Learning Manifolds from Non-stationary Streaming Data

TL;DR

This paper provides theoretical guarantees for manifold learning from streaming data, demonstrating that Gaussian Process Regression can effectively approximate existing methods and detect distribution shifts.

Contribution

It introduces a GPR-based approach with a manifold-specific kernel for streaming manifold learning, including theoretical convergence and change detection capabilities.

Findings

GPR with manifold kernel closely approximates streaming Isomap.

Predictive variance detects shifts in data distribution.
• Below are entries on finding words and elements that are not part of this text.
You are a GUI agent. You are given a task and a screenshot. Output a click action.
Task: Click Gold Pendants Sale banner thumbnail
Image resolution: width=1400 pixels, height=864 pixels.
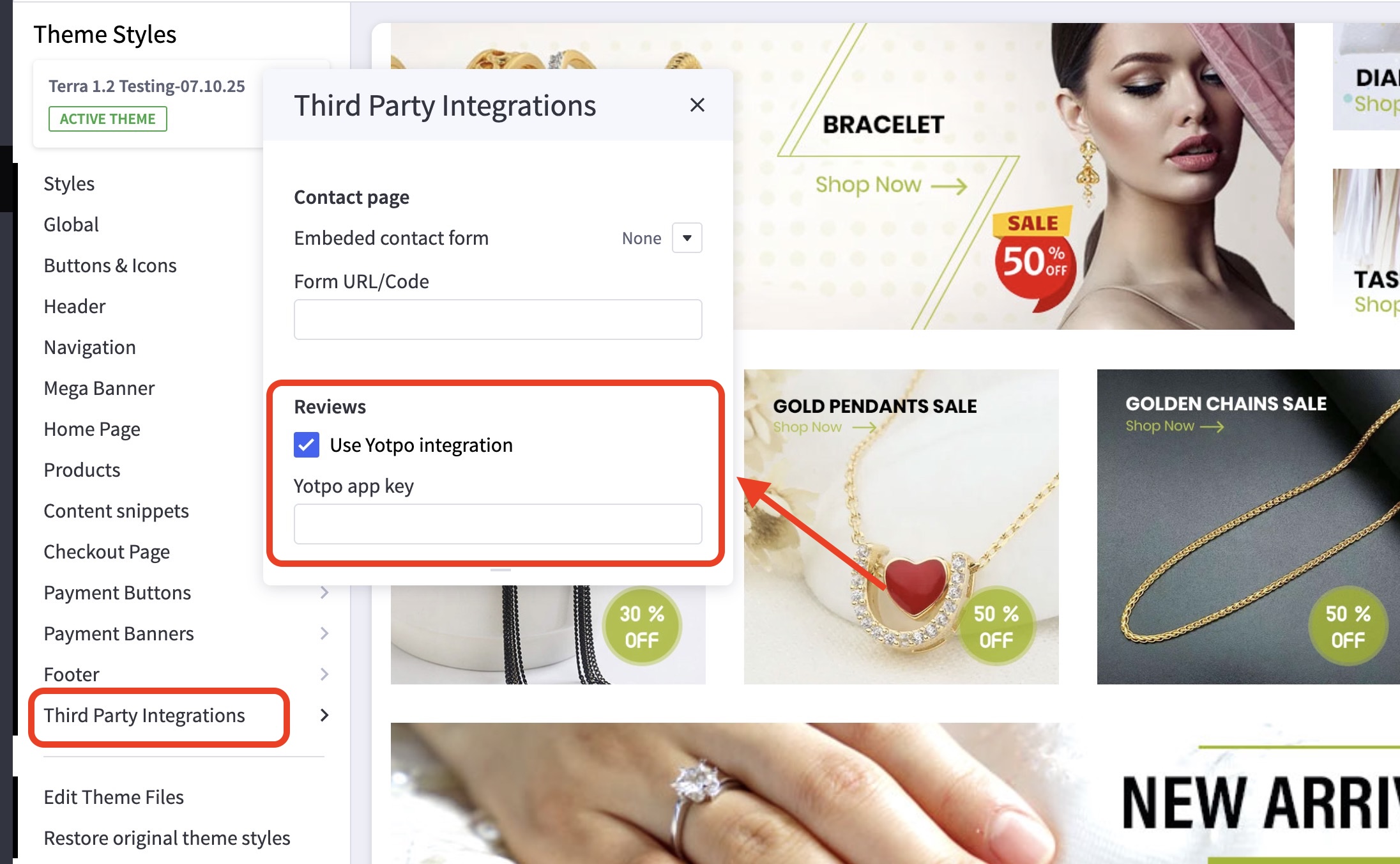[x=901, y=527]
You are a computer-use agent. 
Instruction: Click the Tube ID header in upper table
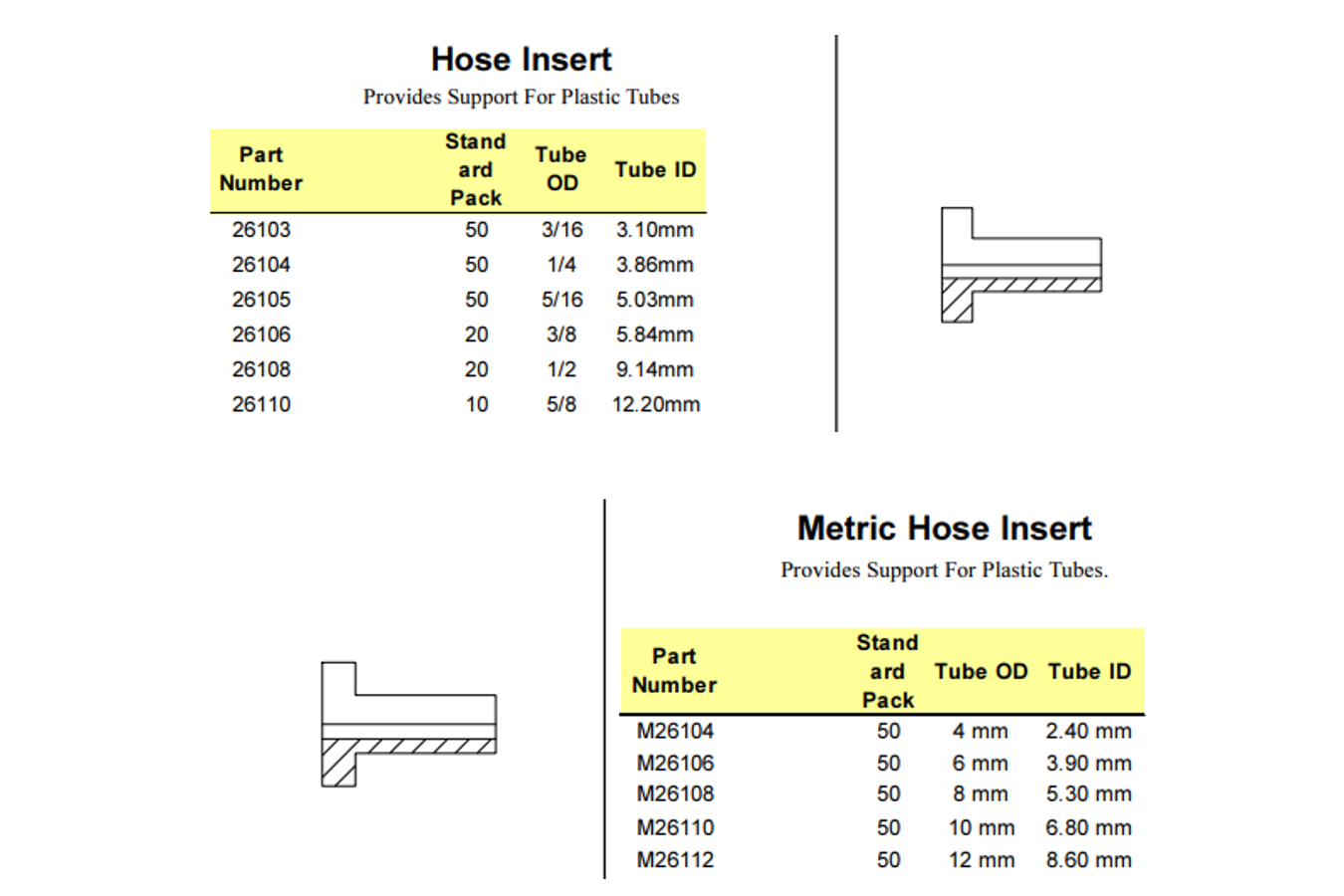point(655,170)
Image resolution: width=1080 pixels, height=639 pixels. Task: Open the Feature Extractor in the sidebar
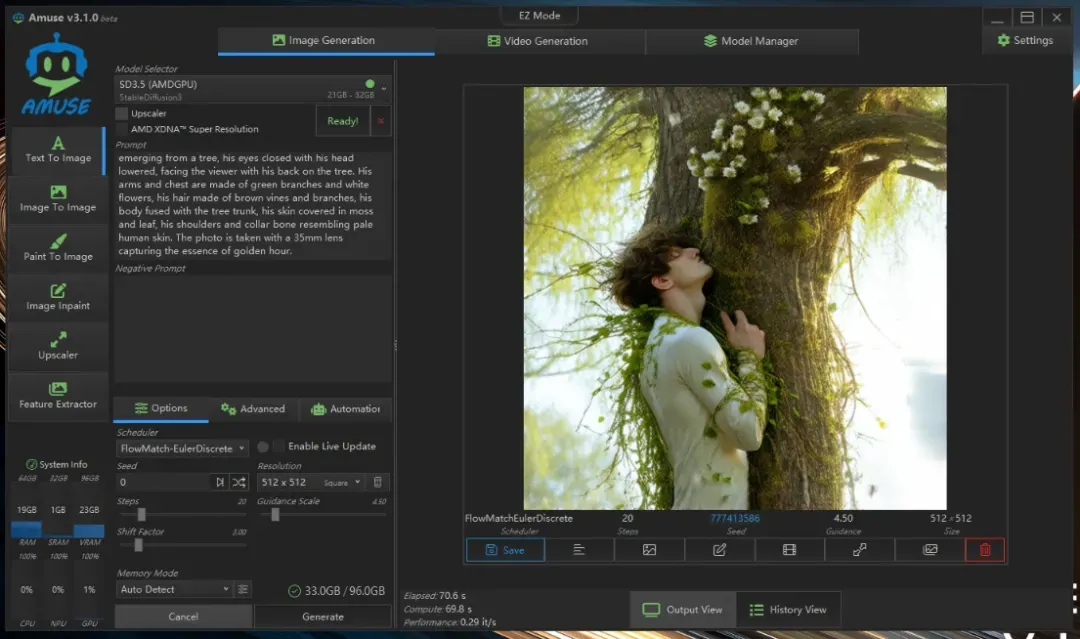tap(58, 396)
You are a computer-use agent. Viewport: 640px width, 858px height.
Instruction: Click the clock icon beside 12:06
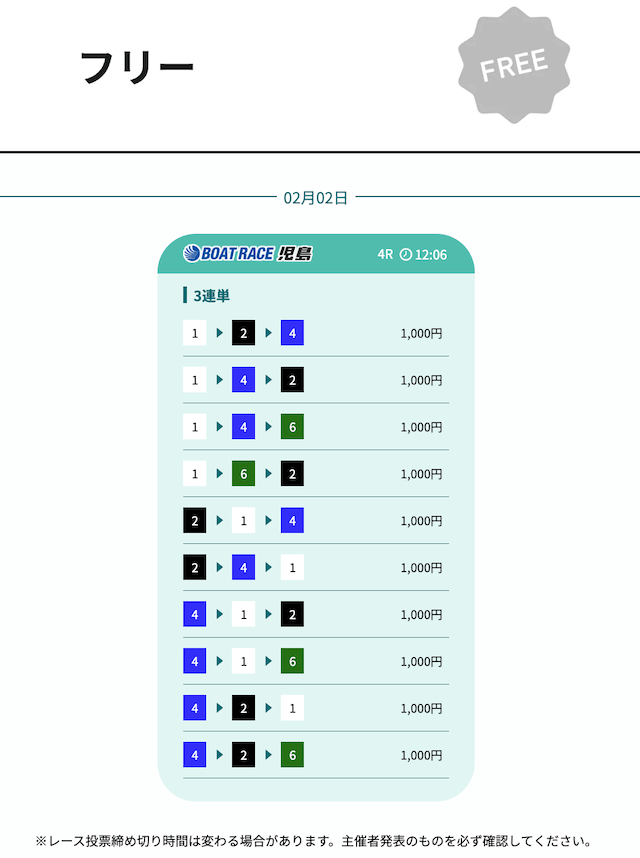406,254
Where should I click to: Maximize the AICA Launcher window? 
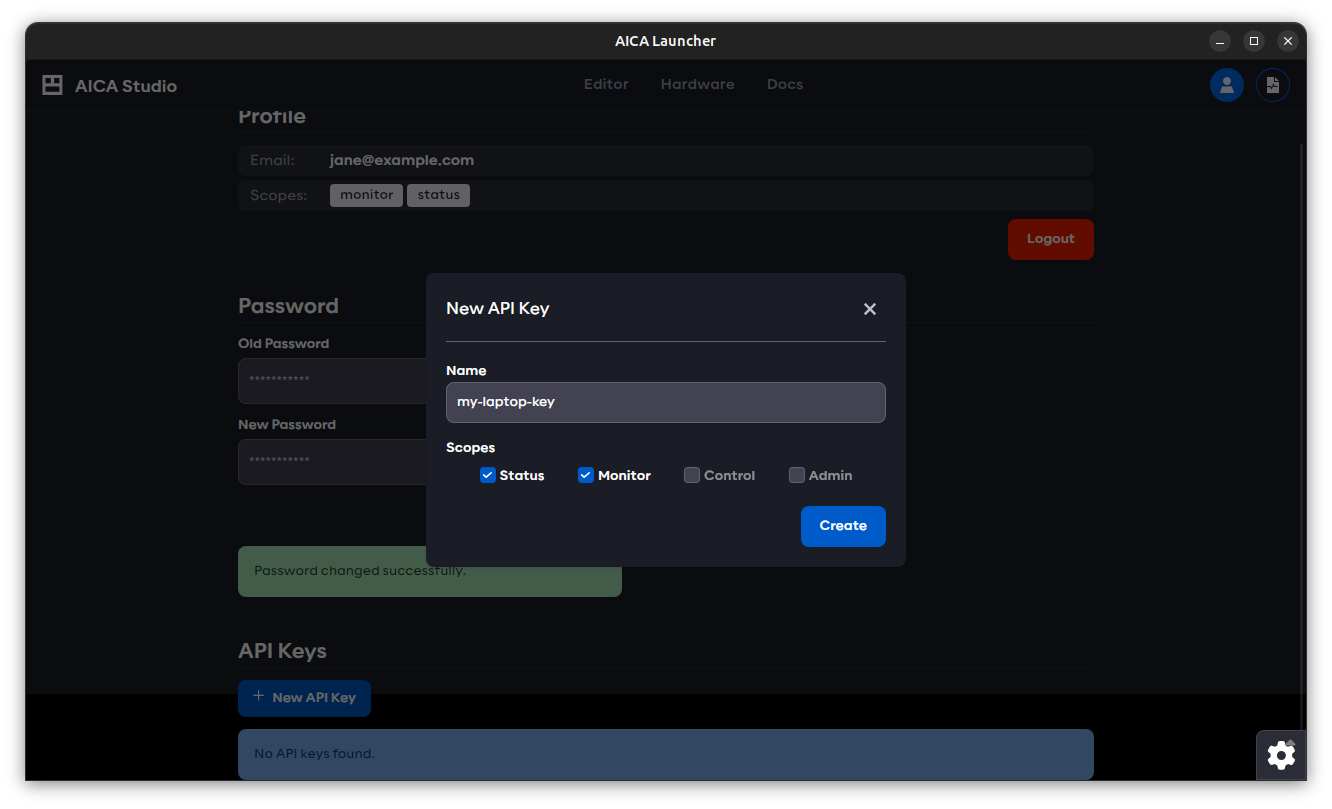tap(1253, 41)
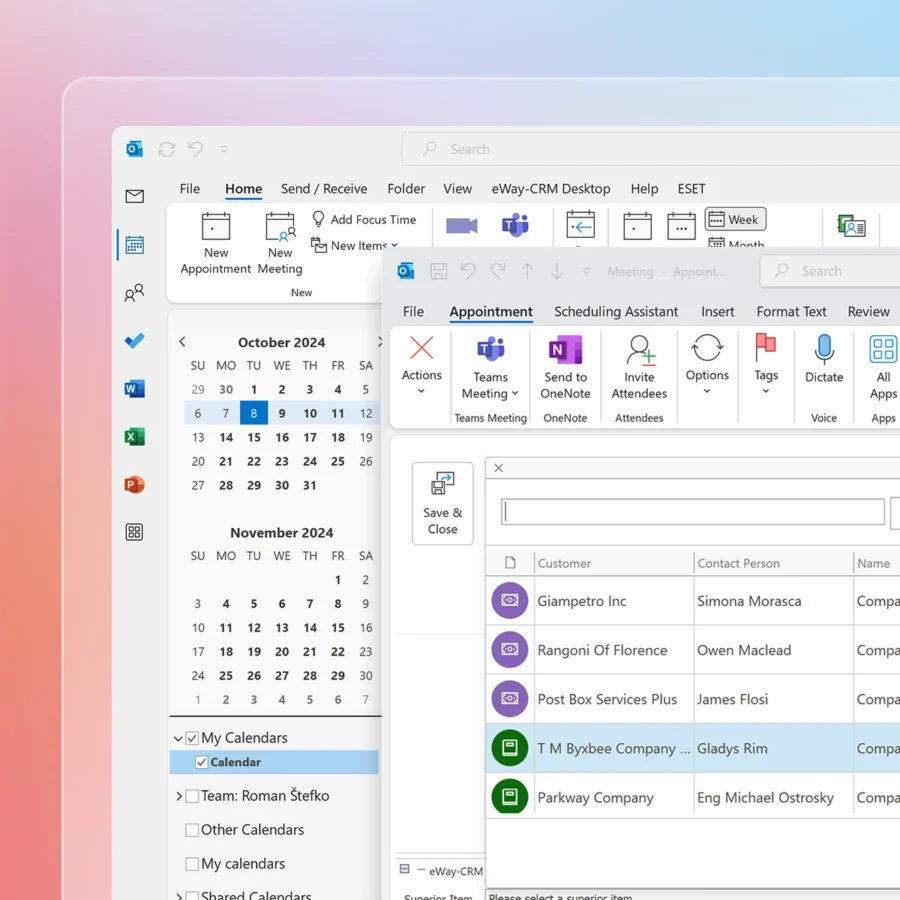Launch Excel from the left sidebar
The image size is (900, 900).
(134, 437)
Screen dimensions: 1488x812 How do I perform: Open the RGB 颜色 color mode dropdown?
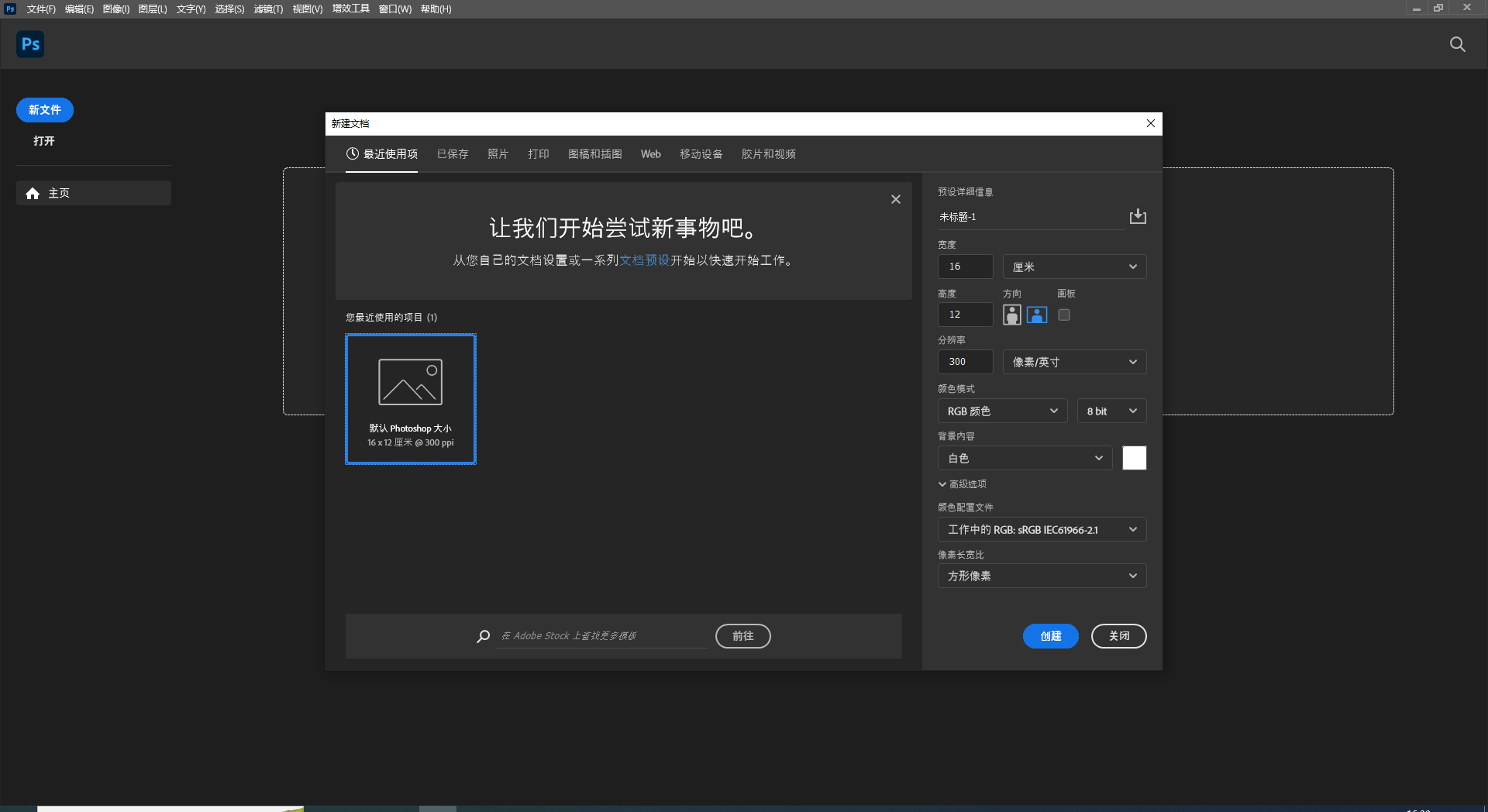click(1001, 411)
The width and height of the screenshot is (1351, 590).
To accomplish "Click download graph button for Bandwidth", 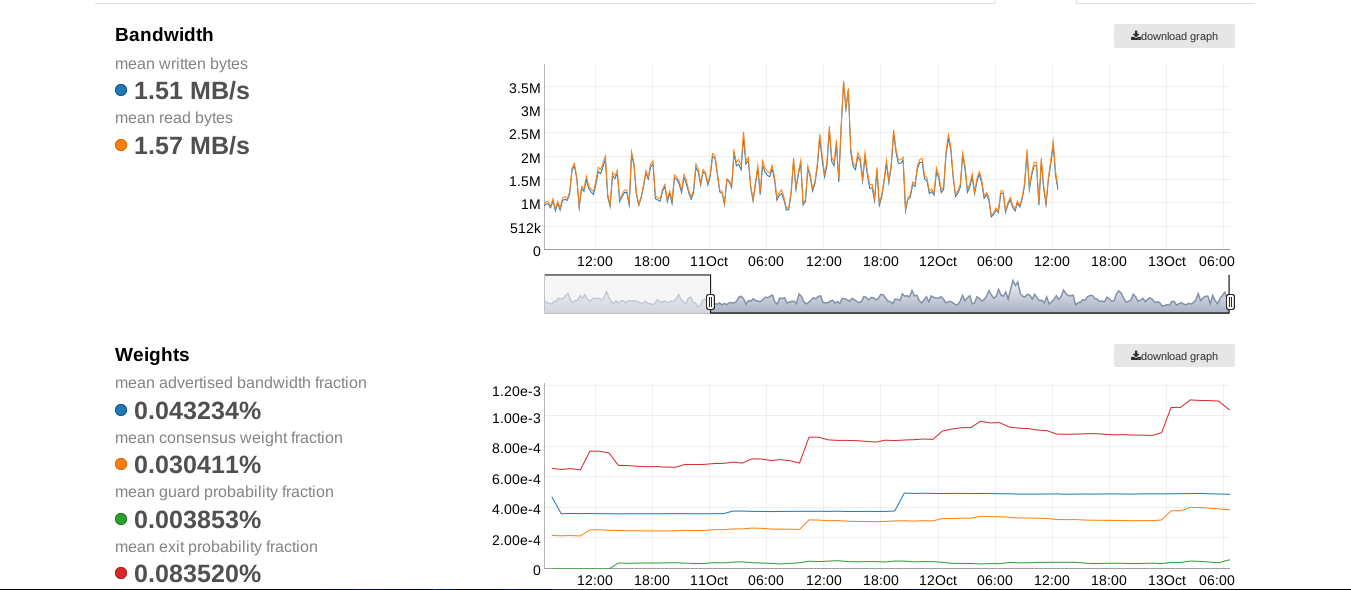I will (1174, 36).
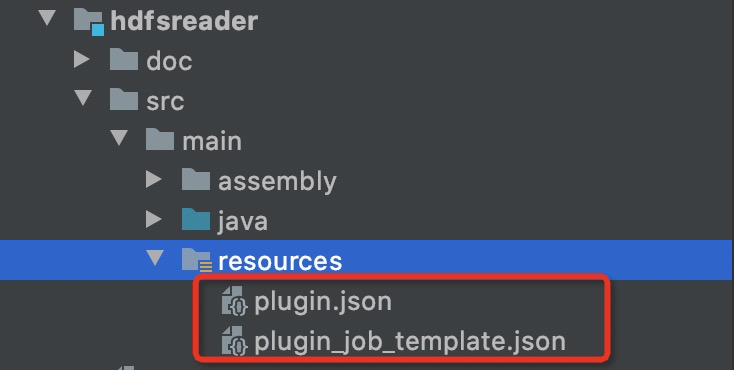Collapse the src folder arrow
This screenshot has height=370, width=734.
pyautogui.click(x=83, y=98)
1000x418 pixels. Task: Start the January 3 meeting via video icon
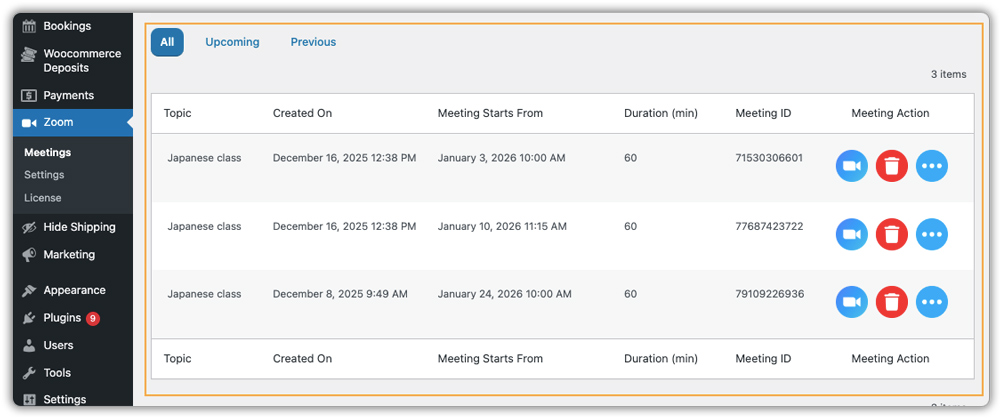coord(851,166)
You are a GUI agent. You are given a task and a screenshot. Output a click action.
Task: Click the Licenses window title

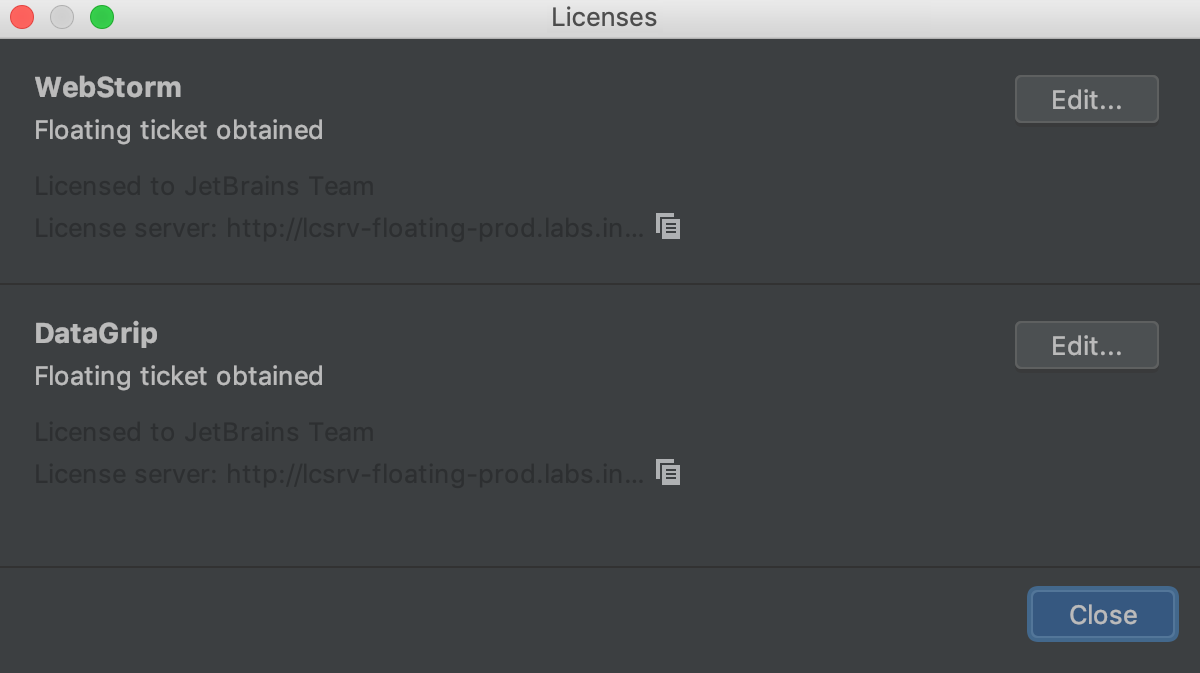(x=604, y=17)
Method effectively learns low-dimensional representations in streaming scenarios.

Abstract

Streaming adaptations of manifold learning based dimensionality reduction methods, such as Isomap, are based on the assumption that a small initial batch of observations is enough for exact learning of the manifold, while remaining streaming data instances can be cheaply mapped to this manifold. However, there are no theoretical results to show that this core assumption is valid. Moreover, such methods typically assume that the underlying data distribution is stationary. Such methods are not equipped to detect, or handle, sudden changes or gradual drifts in the distribution that may occur when the data is streaming. We present theoretical results to show that the quality of a manifold asymptotically converges as the size of data increases. We then show that a Gaussian Process Regression (GPR) model, that uses a manifold-specific kernel function and is trained on an initial batch of sufficient size, can closely approximate the state-of-art streaming Isomap algorithms. The predictive variance obtained from the GPR prediction is then shown to be an effective detector of changes in the underlying data distribution. Results on several synthetic and real data sets show that the resulting algorithm can effectively learn lower dimensional representation of high dimensional data in a streaming setting, while identifying shifts in the generative distribution.